▶ [ФРАГМЕНТ СТРАНИЦЫ]

История религии (Том 5)
Шрифт:
Он пребывает над кругом земли, а населяющие ее-как саранча,
Он простер небеса, как покров, раскинул их, как шатер.
(Ис 40, 26, 22)
Ни один из библейских пророков не возвращается с такой настойчивостью к теме миротворения, как Исайя Второй. Шестнадцать раз он употребляет глагол "бара" (творить)...
Создается впечатление, что это не случайно, что пророк уже был знаком с иранским учением о двух Духах и хотел как можно яснее утвердить чистое единобожие. Кажется, что он с кем-то спорит, когда с неистовым жаром и страстью говорит о том,
Я - первый, и Я - последний,кроме Меня нет Бога!..
И Моя рука основала землю, и десница простерла небо...
Я - Ягве, и нет другого, кроме Меня нет Бога!..
Я - Ягве, и нет другого!
Я вывожу свет и творю тьму, создаю благоденствие и творю бедствие.
Я, Ягве, все это делаю!
(Ис 44, 6; 48, 13; 45, 5, 7)
Но в таком случае пророк делает Бога ответственным и за мировое зло? Не звучит ли это кощунством? Не кажется ли теодицея Заратустры более благочестивой?
Однако следует уточнить, что же имел в виду Второисайя, когда говорил о Боге, творящем "добро" и "зло". В словах пророка заключено безусловное отрицание каких бы то ни было бытийственных корней зла. Если "шалом", благоденствие, проистекает от Бога, то и "ра", бедствие, в конечном счете связано с Ним, ибо зависит от того, какое положение занимает человек в отношении к Сущему.
Ягве для пророка есть альфа и омега. "Шалом" - это результат жизни с Богом, а зло проистекает от человеческой измены Ему. Бог есть источник жизни и блага, поэтому вдали от Него жизнь становится ущербной, превращаясь в "ра", бедствие. Таким образом, пророк выражает ту же мысль, что заключена в рассказе книги бытия об Эдеме и первом человеке, нарушившем Завет.
Второисайя знает о том, что Богу противостоят злые силы. Единственный из всех авторов Библии, он прямо говорит о космической битве Творца с чудовищем Хаоса (Ис 51,9; 27,1) (17). Но, в отличие от языческих мифов, этот дракон (Левиафан, или Рахав) является в глазах пророка символом мятежных богоборческих сил в самом творении, сил, которым дарована свобода быть с Богом или же отталкиваться от Него.
Борьба Хаоса с Богом и победа Творца над Драконом-это не схватка "близнецов", как у Заратустры, но торжество Божиего Царства над злой волей твари, извратившей пути Создателя...

(Несколько записей)
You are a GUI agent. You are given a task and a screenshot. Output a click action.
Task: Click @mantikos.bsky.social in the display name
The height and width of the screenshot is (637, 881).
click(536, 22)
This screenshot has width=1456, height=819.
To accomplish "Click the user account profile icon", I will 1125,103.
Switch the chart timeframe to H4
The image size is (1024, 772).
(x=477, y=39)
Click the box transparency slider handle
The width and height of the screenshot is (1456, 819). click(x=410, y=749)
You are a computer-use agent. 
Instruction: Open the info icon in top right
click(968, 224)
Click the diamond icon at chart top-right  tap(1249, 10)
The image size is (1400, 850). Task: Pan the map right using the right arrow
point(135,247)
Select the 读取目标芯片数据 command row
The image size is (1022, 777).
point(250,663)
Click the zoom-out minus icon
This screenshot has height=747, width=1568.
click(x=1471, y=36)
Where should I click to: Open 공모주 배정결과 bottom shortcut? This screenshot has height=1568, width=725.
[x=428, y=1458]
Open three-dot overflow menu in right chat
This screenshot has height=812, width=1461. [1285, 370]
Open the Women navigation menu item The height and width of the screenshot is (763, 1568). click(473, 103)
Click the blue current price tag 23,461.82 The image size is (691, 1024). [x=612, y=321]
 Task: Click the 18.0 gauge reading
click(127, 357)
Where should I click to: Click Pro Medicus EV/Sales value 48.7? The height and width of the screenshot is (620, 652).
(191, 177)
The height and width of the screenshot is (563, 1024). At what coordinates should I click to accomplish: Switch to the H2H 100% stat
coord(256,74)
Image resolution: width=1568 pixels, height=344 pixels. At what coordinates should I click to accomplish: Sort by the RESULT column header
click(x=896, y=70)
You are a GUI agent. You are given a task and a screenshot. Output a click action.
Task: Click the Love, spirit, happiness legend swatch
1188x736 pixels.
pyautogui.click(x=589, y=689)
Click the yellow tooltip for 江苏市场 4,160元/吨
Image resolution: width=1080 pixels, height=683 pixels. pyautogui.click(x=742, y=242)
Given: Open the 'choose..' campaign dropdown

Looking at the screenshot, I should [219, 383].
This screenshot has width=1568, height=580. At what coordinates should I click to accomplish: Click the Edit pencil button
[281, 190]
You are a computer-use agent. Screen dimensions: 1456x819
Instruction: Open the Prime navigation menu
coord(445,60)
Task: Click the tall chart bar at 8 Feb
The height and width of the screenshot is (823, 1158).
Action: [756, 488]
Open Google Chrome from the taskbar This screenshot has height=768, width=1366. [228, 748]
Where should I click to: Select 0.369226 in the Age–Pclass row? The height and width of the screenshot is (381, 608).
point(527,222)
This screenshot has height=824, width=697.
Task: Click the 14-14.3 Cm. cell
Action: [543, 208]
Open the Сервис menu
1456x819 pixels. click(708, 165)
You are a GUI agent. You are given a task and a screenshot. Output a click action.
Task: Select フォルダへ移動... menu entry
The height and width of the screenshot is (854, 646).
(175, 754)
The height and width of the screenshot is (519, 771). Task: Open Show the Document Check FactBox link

▶ [ЧТО ТРЕБУЕТСЯ]
Выведите дословно часть текста о пророке Исайе Втором от «Я вывожу свет» до «отношении к Сущему.».

▶ [ОЖИДАЕМЫЙ ОТВЕТ]
Я вывожу свет и творю тьму, создаю благоденствие и творю бедствие.
Я, Ягве, все это делаю!
(Ис 44, 6; 48, 13; 45, 5, 7)
Но в таком случае пророк делает Бога ответственным и за мировое зло? Не звучит ли это кощунством? Не кажется ли теодицея Заратустры более благочестивой?
Однако следует уточнить, что же имел в виду Второисайя, когда говорил о Боге, творящем "добро" и "зло". В словах пророка заключено безусловное отрицание каких бы то ни было бытийственных корней зла. Если "шалом", благоденствие, проистекает от Бога, то и "ра", бедствие, в конечном счете связано с Ним, ибо зависит от того, какое положение занимает человек в отношении к Сущему.